The story of Election Cake actually begins somewhat earlier, in the British countryside. Indeed, the cake itself was not a dessert, as sweet confections were not commonly used to end meals. Most people had no ovens, not enough fuel, and very limited access (if any) to the required but expensive sugar and spices. Most 17th- and 18th-century meals were concluded with fruit in season, nuts, and cheese, if there was any finishing course at all. However, depending on economic status and the occasion, people did indulge in a sweet treat, particularly at important holidays or community celebrations. At such times the presence of an imposing Great Cake (one of a family of similar festive cakes) underscored the importance of the event. Dramatically expensive ingredients, lengthy preparation time, and sweet, rich deliciousness said it all.
Great Cakes were brought out at a variety of occasions, among them important weddings, family gatherings, or state occasions. They were often large yeast cakes, enriched with sugar, eggs, and butter. Spices, wine, and dried fruits were incorporated to heighten sweetness. In fact, they were very like the traditional fruit cakes we knew before chemically-preserved fruits overshadowed their lovely flavors. It must have required a few days just to get the ingredients ready – to pound the sugar into fine crystalline form, grind spices, stone raisins, cut imported candied citron fine, to cleanse the flour with several siftings, and to dry it at the hearth it to remove excess moisture. The immense quantities prepared required lengthy rising periods and long slow baking. Something that a modest family could easily take on, this was often the province of substantial kitchens, taverns, or professional caterers and bakeries. The dense cake had the particular advantages of aging well (enabling the bakers to work ahead) and of slicing easily into small, firm pieces, convenient for feeding a crowd.

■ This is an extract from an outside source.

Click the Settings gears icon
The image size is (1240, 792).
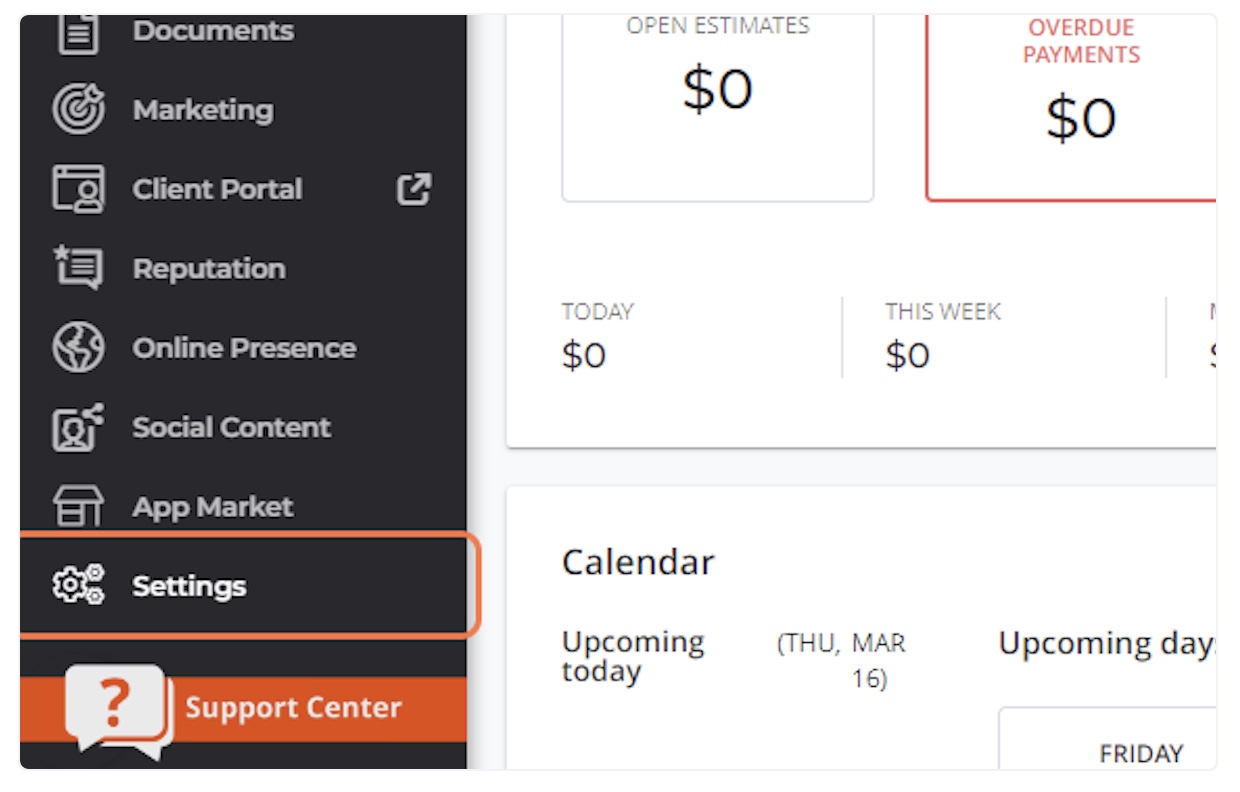coord(78,585)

And crowds came. Under the English colonial American farmers were called to military practice. They traveled (sometimes for days) and descended on the nearest designated towns for days of training sessions (“mustering”) and nights of socializing, carousing, and partaking of what became known as “Muster Cake.” Townsfolk, of necessity, had prepared for the onslaught by baking and cooking for the numbers that would fill every bed in homes, taverns, and inns. The business of the day was one thing to the trainees, but another to townsfolk who capitalized on the opportunity to sell vittles and rent out sleeping space. After the War of Independence, the social institution remained, largely unchanged, but overlaid onto the new Election Day. Travel time to the polling places had not changed, and the logistics of a week of spirited fun away from home was as attractive as the voting. The dates were scheduled to accommodate passable roads and lulls in farm work, just as Muster Days had been (when the roads were dry but the fields too wet to plow, or after harvest but before the snows) and the same convivial gatherings carried over. Again men made their way to town in droves and stayed for several days, arriving early enough to take in the electioneering, to vote, to drink, and then to hang around for the results. The cake continued to be a special feature of the event, its name was transposed to “Election Cake.”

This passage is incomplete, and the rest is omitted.